Now, let $$N=\frac 1{5n+1}+\frac 1{5n+2}+\frac 1{5n+3}+\frac 1{5n+4}=\frac{50(2n+1)(5n^2+5n+1)}{(5n+1)(5n+2)(5n+3)(5n+4)}.$$
So, the denominator is indivisible by $5$, also $(5n^2+5n+1)$. Hence $power(5,N)\ge 2$, for the factor $50$ in the numerator (as there is no multiple of $5$ in the denominator, $50$ will never cancel out).
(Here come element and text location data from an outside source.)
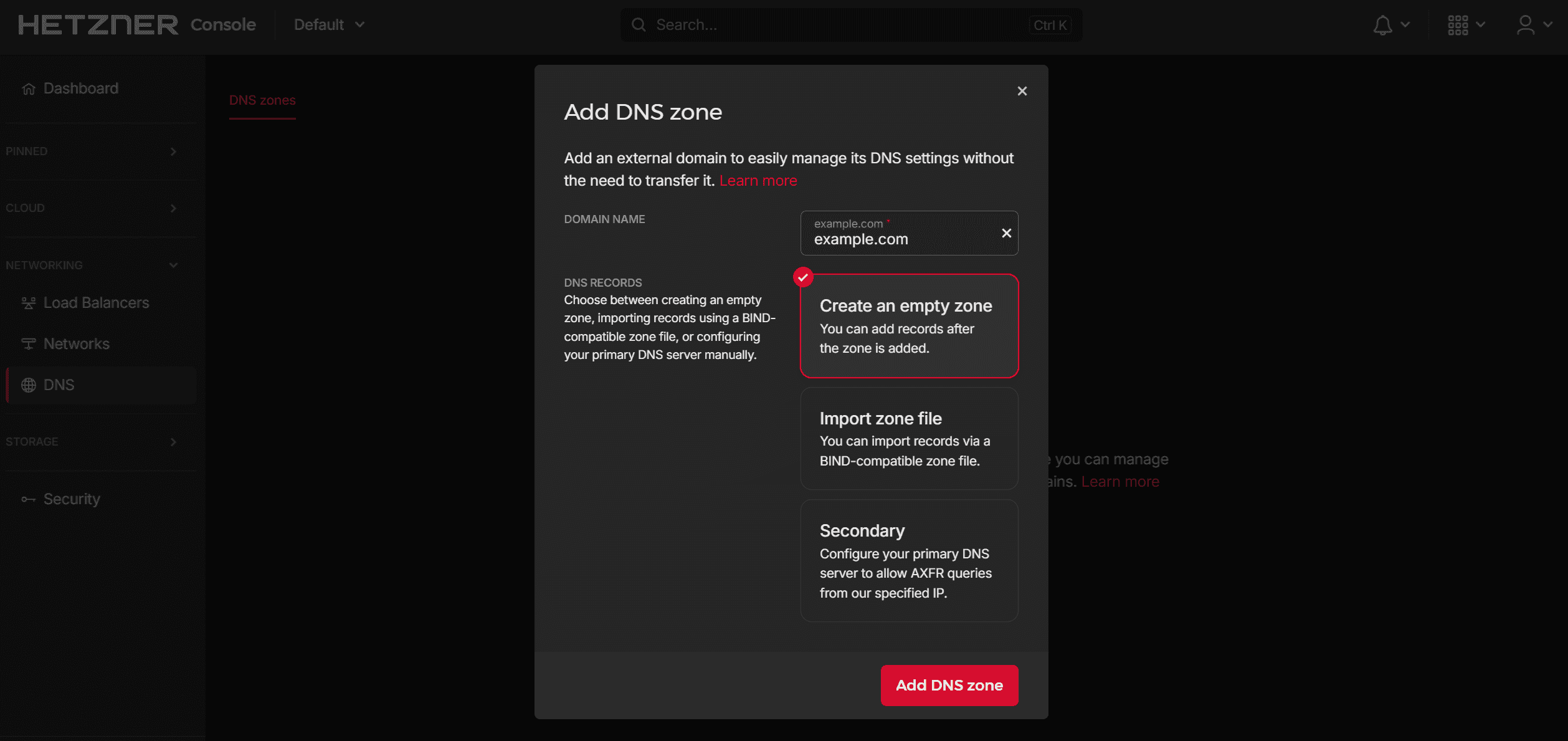
Task: Collapse the Networking sidebar section
Action: pos(173,265)
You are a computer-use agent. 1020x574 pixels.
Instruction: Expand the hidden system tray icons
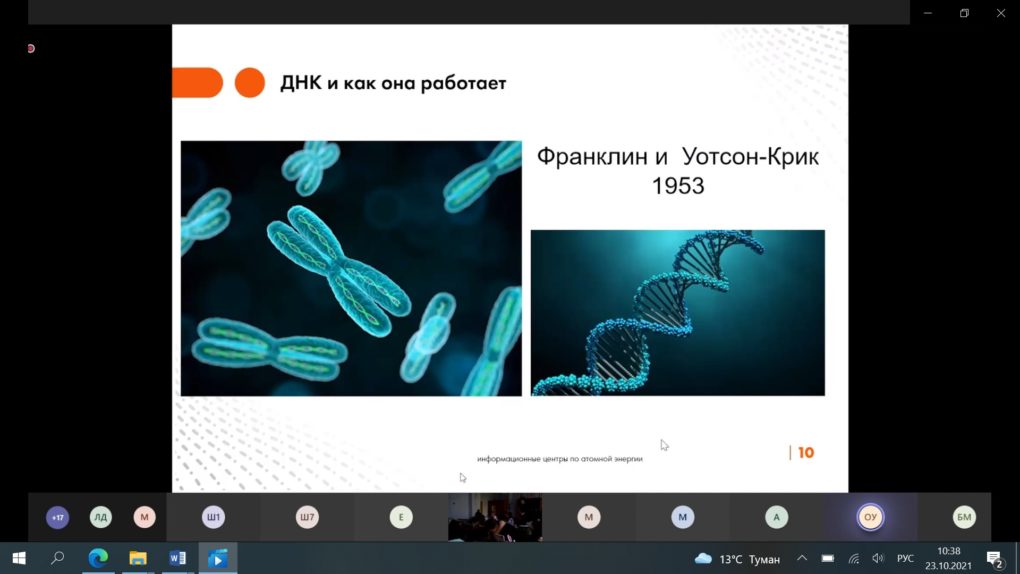click(802, 558)
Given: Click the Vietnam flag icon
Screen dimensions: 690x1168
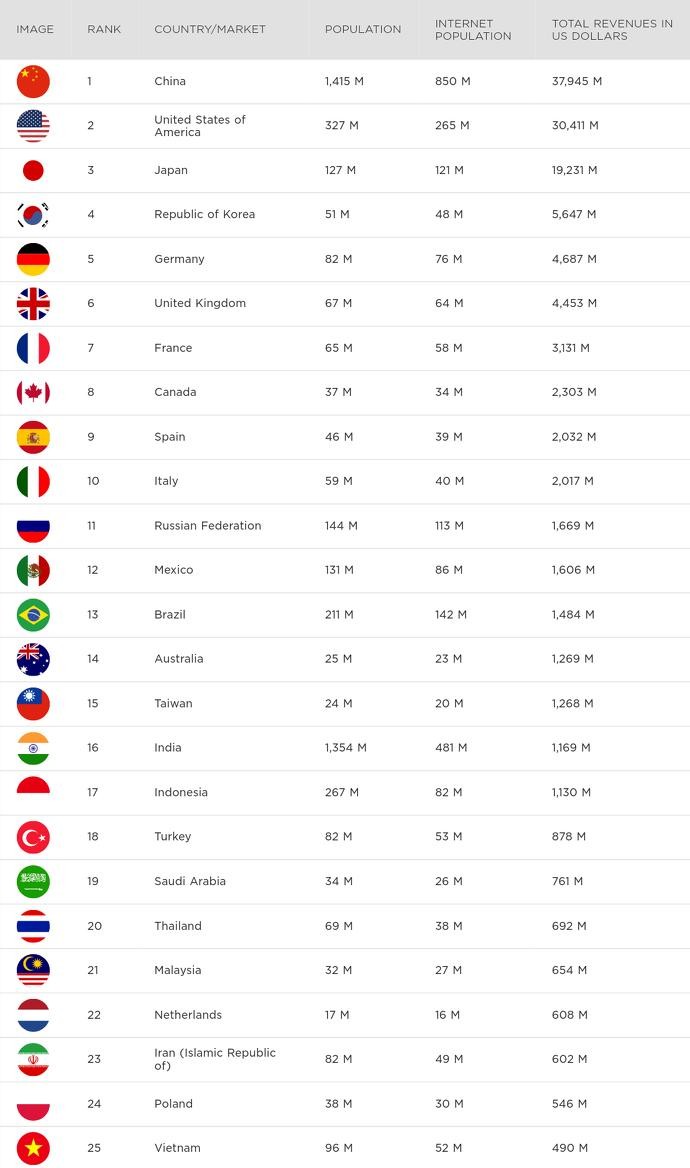Looking at the screenshot, I should pyautogui.click(x=33, y=1148).
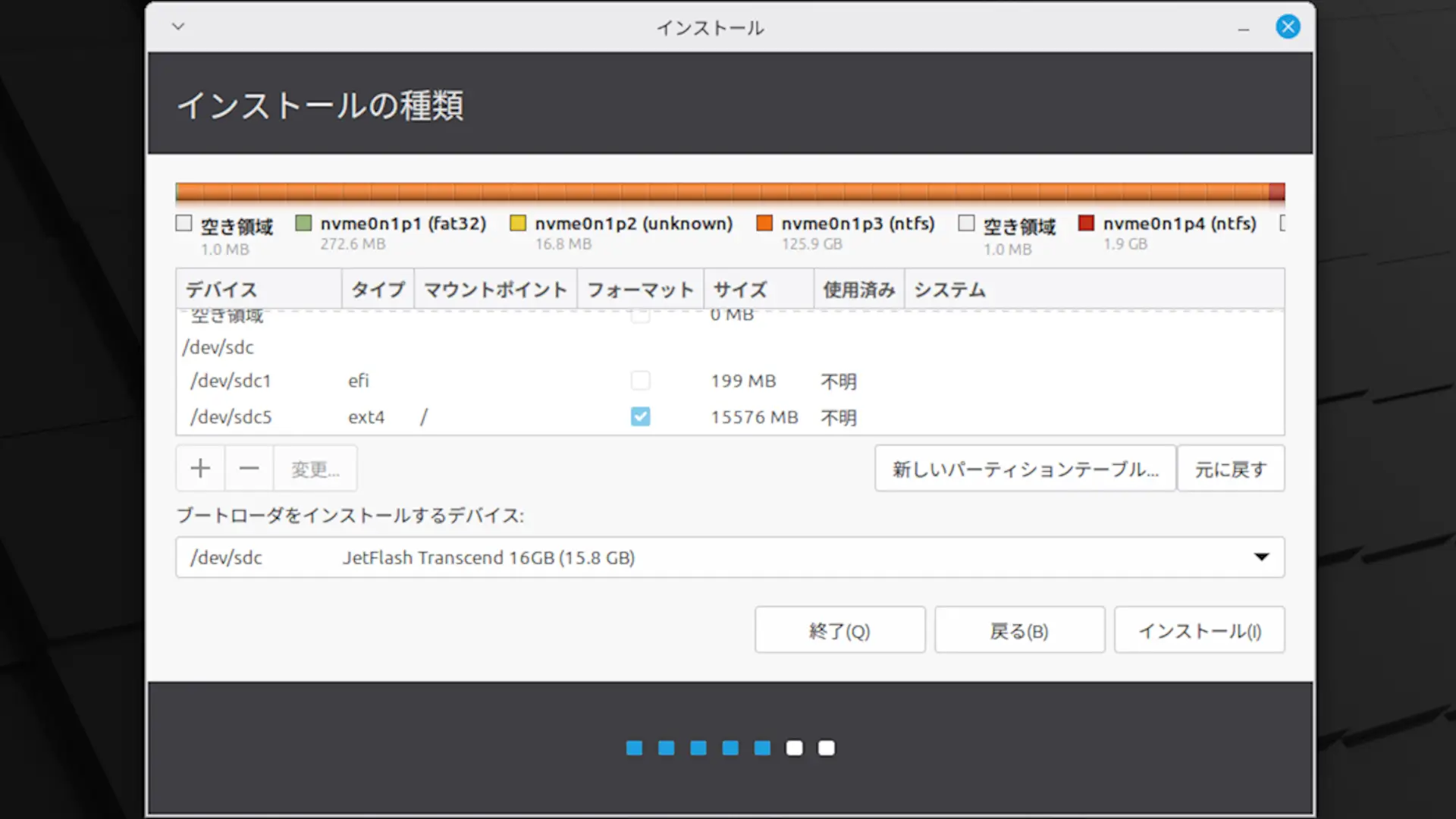Viewport: 1456px width, 819px height.
Task: Add a new partition with plus icon
Action: click(200, 469)
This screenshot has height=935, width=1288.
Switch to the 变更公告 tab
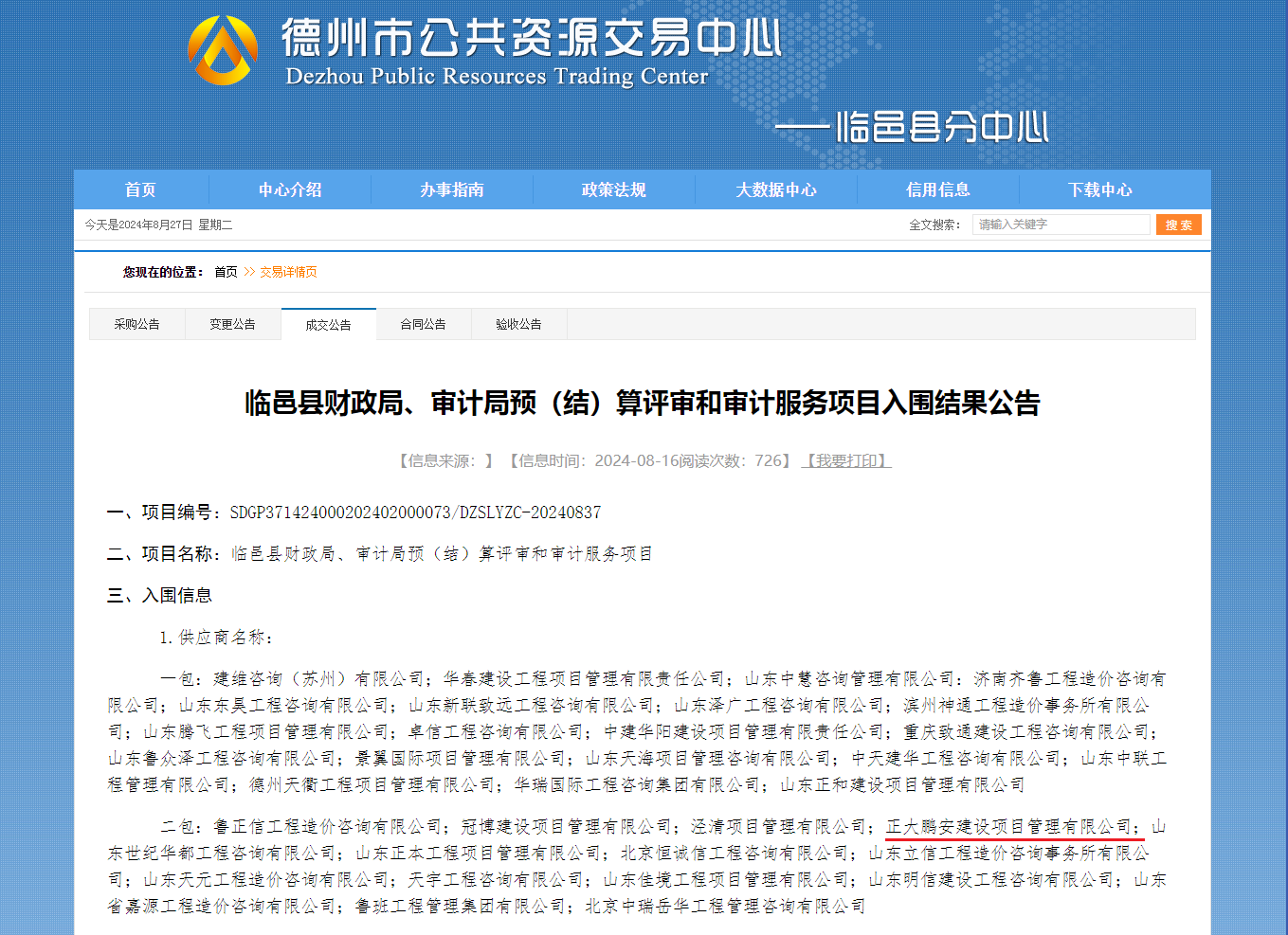pos(233,324)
Now, $$A_1=\frac {100!}5\left[\left(1+\frac 12+\frac 13+\frac 14\right)+\dots+\left(\frac1{16}+\frac 1{17}+\frac 1{18}+\frac1{19}\right)\right]$$
So, we have $$\color{blue}{power(5,A_1)\ge24-1+2=25}$$
Similarly, $$A_0=100!\left[\left(1+\frac12+\frac13+\frac14\right)+\dots+\left(\frac 1{96}+\frac 1{97}+\frac 1{98}+\frac 1{99}\right)\right]$$
So, $$\color{blue}{power(5,A_0)\ge24+2=26}$$
From the three $\color{blue}{emphasized}$ consequences, we can say that $$\color{red}{power(5,A_0+A_1+A_2)=24}$$(one may feel confused here, but earlier I said $power(5,A_0)\ge24+2=26$ and $power(5,A_1)\ge24-1+2=25$, note that if greater power of $5$ than $24$ divides a quantity, then the power $24$ also divides that quantity).
Let, $\frac {A'}{B'}$ be the fraction before it's reduction to $\frac AB$ in $(1)$
So, from $(1)$, we can say that $$\color{red}{power(5,A')=24}$$
Also, from $(1)$, $$\color{red}{power(5,B')=power(5,100!)=24}$$
So, the numerator and denominator is divisible by the same power of $5$.
So, when the common factors, specially $5^{24}$ are cancelled away, then $A$ and $B$ both are indivisible by $5$.